2. According to "The Fix," "Neither man could likely win a general election against anyone other than the person he is going to run against next year." That's utterly ridiculous, almost not even worth commenting on it's so silly. So, let's see, Terry McAuliffe couldn't possibly have beaten Bill Bolling? Why not, exactly? And Terry couldn't have beaten any number of Virginia Republicans - "Sideshow Bob" Marshall or any of the many hard-right-wing guys (and they're almost all guys) who fill the Virginia Republican Party these days? As for Cuccinelli, why wouldn't he be able to beat other Democrats? In fact, according to PPP, the Virginia governor's race was likely to be close next year except under one circumstance: if Mark Warner decided to run. Other than that, it's highly likely that this will be a close race next year in our "purple state," with either party capable of winning it. I'm not sure what "The Fix" bases categorical statements like this one on, exactly, but he tends to do it frequently (e.g., his incessant narrative during the recent presidential race that it was a "dead heat"/"too close to call," that Romney had "momentum," blah blah blah).
3. Third, what really drives me nuts is the false equivalency being drawn here. Thus, in Cillizza's view, "Cuccinelli will have rock-solid support bordering on fervor from the Republican base while McAuliffe - now that Sen. Mark Warner (D) has removed himself from consideration - should receive similar treatment from the Democratic base." That's completely absurd. As for Cuccinelli, there's no doubt that he'll have "support bordering on fervor from the Republican base" that tends to vote in odd-year elections (e.g., skews older, more right wing, more "Tea Party") because he's a true believer and rabble rouser. But Terry McAuliffe receiving "similar treatment from the Democratic base?" Seriously? Has "The Fix" ever read any progressive blogs? Last I checked, having been DNC chair doesn't make progressives swoon over you. If anything, it's the exact opposite.

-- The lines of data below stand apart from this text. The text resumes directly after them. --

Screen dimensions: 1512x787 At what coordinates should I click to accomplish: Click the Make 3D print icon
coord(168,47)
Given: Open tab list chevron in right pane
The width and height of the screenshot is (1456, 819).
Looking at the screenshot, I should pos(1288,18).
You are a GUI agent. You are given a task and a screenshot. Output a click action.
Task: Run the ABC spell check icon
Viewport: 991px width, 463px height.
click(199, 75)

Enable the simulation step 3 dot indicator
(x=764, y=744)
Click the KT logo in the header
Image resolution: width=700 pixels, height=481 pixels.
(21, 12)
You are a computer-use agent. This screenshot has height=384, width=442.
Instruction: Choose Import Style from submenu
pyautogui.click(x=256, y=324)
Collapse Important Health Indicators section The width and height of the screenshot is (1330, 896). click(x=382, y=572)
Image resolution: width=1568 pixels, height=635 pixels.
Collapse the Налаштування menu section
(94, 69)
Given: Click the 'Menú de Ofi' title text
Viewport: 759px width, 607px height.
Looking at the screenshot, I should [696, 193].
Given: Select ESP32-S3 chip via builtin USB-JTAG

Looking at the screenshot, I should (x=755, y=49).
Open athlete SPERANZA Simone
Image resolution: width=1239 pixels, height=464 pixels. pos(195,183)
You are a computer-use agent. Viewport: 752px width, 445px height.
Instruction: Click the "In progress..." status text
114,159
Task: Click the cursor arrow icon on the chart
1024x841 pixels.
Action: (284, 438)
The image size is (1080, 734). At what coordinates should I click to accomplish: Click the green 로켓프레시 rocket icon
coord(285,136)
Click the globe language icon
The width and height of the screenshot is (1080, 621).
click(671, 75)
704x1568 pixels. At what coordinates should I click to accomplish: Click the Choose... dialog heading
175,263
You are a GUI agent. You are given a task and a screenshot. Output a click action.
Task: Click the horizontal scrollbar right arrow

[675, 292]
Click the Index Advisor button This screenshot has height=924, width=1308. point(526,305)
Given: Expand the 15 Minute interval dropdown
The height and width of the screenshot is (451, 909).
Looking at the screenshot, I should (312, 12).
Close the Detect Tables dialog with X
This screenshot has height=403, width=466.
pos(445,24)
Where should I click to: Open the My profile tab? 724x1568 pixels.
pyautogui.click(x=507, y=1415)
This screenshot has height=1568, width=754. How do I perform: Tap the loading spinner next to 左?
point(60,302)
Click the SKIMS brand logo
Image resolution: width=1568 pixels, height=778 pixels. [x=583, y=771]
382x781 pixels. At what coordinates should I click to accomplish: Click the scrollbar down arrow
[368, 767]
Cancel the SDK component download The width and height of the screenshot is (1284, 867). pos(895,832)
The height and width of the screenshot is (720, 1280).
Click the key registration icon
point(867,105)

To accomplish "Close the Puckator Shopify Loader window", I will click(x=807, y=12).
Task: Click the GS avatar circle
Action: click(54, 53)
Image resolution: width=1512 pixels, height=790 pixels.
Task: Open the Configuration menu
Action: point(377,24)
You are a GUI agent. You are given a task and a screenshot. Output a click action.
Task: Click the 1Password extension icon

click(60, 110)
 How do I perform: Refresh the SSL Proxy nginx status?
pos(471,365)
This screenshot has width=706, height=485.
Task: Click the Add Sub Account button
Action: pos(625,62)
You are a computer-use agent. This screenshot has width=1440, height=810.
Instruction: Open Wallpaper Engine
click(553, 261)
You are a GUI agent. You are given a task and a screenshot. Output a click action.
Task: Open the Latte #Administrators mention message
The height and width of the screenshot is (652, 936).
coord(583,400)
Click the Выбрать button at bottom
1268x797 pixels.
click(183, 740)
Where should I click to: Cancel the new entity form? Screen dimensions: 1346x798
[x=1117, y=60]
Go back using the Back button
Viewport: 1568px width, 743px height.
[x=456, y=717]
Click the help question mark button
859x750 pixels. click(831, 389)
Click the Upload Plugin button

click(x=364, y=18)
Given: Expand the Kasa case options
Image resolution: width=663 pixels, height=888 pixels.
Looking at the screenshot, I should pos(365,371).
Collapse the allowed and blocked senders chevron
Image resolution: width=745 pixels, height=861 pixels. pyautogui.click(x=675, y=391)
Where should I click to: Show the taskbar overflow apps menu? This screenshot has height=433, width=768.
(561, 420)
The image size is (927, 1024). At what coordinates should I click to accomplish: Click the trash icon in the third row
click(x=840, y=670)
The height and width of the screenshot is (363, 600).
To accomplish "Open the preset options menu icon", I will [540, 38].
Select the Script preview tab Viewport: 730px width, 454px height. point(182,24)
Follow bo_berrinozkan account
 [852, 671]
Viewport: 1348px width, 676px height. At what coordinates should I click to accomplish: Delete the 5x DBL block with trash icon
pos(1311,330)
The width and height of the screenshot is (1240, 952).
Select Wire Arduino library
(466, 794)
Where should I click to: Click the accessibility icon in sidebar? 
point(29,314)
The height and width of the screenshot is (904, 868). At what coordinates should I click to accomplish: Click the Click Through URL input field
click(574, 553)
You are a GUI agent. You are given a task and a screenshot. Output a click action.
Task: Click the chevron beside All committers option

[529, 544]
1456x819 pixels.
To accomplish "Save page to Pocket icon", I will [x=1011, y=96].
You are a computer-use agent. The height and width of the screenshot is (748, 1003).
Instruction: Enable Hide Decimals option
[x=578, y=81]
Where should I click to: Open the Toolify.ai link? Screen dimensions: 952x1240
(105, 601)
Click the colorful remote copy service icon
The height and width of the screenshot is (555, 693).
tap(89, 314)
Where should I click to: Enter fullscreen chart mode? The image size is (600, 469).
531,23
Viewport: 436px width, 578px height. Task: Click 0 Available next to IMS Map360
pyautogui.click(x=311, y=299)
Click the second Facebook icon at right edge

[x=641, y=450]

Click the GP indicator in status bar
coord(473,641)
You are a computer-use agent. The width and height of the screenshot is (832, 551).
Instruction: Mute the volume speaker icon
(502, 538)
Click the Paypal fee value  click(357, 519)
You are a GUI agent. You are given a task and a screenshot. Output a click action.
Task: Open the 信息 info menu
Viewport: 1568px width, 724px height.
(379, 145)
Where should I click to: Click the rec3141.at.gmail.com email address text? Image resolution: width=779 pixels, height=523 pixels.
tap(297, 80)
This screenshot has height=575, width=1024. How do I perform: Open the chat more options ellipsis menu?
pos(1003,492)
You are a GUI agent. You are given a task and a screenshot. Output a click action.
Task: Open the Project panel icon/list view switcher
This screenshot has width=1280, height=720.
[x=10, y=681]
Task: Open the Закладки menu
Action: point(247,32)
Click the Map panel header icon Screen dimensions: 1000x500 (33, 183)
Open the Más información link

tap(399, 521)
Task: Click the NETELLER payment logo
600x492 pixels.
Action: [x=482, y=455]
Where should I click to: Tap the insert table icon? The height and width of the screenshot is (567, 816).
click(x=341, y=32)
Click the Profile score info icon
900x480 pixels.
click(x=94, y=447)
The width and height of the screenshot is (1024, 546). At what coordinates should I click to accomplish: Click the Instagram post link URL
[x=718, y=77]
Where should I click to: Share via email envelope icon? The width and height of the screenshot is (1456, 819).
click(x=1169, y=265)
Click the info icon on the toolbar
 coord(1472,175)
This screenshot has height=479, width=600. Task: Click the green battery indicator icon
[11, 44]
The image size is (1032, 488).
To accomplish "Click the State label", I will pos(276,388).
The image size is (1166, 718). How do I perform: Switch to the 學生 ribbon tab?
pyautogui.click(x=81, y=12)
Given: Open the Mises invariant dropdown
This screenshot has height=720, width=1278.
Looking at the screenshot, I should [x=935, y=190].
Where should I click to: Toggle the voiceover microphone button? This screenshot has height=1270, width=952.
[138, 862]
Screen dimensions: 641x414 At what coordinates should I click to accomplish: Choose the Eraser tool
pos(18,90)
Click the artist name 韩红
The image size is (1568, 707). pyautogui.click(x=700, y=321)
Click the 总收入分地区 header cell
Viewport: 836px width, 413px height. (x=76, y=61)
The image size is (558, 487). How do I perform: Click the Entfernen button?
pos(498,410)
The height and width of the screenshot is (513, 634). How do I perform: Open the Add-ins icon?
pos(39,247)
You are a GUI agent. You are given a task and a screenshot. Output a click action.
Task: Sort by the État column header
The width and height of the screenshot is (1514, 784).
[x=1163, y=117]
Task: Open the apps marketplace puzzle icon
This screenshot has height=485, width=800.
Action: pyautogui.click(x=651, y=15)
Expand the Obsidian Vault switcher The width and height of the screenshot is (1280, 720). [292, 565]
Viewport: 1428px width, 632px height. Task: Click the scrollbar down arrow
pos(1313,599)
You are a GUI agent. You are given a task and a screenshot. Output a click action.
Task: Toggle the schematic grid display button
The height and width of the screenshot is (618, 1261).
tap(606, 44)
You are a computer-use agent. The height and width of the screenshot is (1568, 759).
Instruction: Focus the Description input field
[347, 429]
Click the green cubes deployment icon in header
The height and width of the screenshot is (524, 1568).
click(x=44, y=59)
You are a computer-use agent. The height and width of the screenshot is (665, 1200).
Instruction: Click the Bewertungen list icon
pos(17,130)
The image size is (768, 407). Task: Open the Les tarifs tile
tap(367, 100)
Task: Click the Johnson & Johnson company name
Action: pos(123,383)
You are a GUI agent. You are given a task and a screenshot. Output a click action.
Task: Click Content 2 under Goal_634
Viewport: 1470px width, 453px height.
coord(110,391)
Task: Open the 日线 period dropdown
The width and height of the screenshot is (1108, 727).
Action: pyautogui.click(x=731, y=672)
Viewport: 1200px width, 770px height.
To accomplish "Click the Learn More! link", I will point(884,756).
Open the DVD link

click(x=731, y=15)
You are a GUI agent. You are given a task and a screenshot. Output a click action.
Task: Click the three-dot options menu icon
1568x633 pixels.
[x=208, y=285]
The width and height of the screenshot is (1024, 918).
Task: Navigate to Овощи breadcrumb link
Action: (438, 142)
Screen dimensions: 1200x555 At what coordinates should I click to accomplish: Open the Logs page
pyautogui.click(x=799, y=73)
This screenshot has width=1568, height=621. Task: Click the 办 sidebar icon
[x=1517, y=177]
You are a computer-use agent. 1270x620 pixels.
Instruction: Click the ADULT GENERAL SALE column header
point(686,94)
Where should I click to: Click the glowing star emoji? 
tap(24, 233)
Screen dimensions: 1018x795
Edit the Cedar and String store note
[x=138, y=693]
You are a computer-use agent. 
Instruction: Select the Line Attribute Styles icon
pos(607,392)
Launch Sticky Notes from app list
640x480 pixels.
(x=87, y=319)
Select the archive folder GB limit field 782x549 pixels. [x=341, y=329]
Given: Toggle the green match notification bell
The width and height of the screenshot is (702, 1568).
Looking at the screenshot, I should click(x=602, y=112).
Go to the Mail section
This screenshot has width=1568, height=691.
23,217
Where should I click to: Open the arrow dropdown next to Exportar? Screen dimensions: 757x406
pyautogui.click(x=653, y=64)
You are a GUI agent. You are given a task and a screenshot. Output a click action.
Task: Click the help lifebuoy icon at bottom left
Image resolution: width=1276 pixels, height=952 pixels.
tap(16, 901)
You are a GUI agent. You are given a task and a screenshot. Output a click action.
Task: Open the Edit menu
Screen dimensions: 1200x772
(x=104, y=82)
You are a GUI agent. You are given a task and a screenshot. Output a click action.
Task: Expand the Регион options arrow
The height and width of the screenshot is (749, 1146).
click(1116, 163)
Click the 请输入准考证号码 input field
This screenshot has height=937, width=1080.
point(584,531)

Don't believe me? Ask Tim Kaine about the tremendous support (not!) he's received from progressive, netroots activists over the years. Ask Terry McAuliffe how much support he got in 2009 from progressive, netroots activists (note: I was an exception to that, supporting Terry over Creigh Deeds and Brian Moran, both of whom I thought were awful candidates). The bottom line is that there is ZERO equivalence between the fervor Cooch will have on the right, and what Terry will get from the "left" (such as it is). That's just corporate media false equivalence run amok.
4. Also silly: "But neither man is a natural fit to appeal to the centrists - fiscally conservative, socially liberal - who populate the far suburbs and exurbs of Washington, D.C. (Prince William and Loudoun counties, we are looking at you) and tend to decide elections in the state." Actually, Terry McAuliffe is socially liberal for the most part but fairly conservative fiscally, so why wouldn't he bet a good fit for Virginia suburbs and exurbs based on ideology? Got me.
5. "...nor will McAuliffe's high-profile defense of all things Democratic during his tenure as the titular head of the party." Yeah, tell that to Senator-elect George Allen. Oh wait, you mean Allen's strategy of relentlessly reminding people that Tim Kaine had been Chairman of the Democratic National Committee, and thus a supposed hyper-partisan figure, didn't work? You mean that being a Democratic partisan is NOT the same thing as being far-left or even progressive? Oh, I know, details details, don't mess with the simplistic narrative the corporate media loves so much! LOL
Anyway, other than that, it's a simply brilliant analysis by "The Fix." Well, ok, it's not. At all. Unfortunately, something tells me we're in for a lot more of this silliness in coming months from the usual suspects...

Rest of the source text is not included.